▶

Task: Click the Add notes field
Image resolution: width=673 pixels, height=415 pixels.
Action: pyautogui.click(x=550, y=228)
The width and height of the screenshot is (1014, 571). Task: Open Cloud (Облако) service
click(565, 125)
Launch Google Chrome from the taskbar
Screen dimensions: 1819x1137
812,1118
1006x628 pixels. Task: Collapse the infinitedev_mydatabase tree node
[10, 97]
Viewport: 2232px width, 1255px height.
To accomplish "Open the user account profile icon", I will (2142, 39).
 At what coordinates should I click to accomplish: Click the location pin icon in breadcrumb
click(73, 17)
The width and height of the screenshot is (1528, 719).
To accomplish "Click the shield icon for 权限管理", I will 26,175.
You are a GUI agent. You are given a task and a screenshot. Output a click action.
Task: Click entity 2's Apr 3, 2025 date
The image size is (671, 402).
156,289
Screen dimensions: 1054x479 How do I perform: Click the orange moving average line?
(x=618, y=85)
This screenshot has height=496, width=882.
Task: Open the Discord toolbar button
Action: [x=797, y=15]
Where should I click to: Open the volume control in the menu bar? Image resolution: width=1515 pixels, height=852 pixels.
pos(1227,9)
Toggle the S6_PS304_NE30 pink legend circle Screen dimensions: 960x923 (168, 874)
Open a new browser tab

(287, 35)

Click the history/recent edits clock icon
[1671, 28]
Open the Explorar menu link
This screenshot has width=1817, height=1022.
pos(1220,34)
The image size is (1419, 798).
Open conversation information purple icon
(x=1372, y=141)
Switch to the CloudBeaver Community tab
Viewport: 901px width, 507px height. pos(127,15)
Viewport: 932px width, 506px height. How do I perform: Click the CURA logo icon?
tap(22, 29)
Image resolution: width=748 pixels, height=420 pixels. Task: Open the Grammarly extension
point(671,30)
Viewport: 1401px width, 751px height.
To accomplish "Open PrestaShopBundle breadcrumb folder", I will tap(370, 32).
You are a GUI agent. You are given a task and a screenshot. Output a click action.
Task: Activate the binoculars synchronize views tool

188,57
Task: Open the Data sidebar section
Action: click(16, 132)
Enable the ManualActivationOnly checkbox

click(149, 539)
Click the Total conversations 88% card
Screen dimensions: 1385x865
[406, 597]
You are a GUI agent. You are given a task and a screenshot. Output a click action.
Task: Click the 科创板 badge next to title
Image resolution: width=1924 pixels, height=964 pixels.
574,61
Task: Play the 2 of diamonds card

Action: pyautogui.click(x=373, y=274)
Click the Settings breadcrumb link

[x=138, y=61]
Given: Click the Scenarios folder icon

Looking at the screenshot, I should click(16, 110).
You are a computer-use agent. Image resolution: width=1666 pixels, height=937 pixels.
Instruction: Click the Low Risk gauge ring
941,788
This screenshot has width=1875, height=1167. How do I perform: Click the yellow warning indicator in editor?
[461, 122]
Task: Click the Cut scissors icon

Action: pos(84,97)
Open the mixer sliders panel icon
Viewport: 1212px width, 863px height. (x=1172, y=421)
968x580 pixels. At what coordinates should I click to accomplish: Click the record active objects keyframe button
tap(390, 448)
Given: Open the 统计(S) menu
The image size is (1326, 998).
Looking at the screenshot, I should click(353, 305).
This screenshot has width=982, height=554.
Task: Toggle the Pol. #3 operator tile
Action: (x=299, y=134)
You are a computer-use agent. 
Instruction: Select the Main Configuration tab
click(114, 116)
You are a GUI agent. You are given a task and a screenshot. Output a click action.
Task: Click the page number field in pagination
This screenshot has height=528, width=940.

◀

**Work request:** Report each line of the material in which the string "field" occurs.

**Exercise output:**
Task: Click the Add notes field
Task: Click the page number field in pagination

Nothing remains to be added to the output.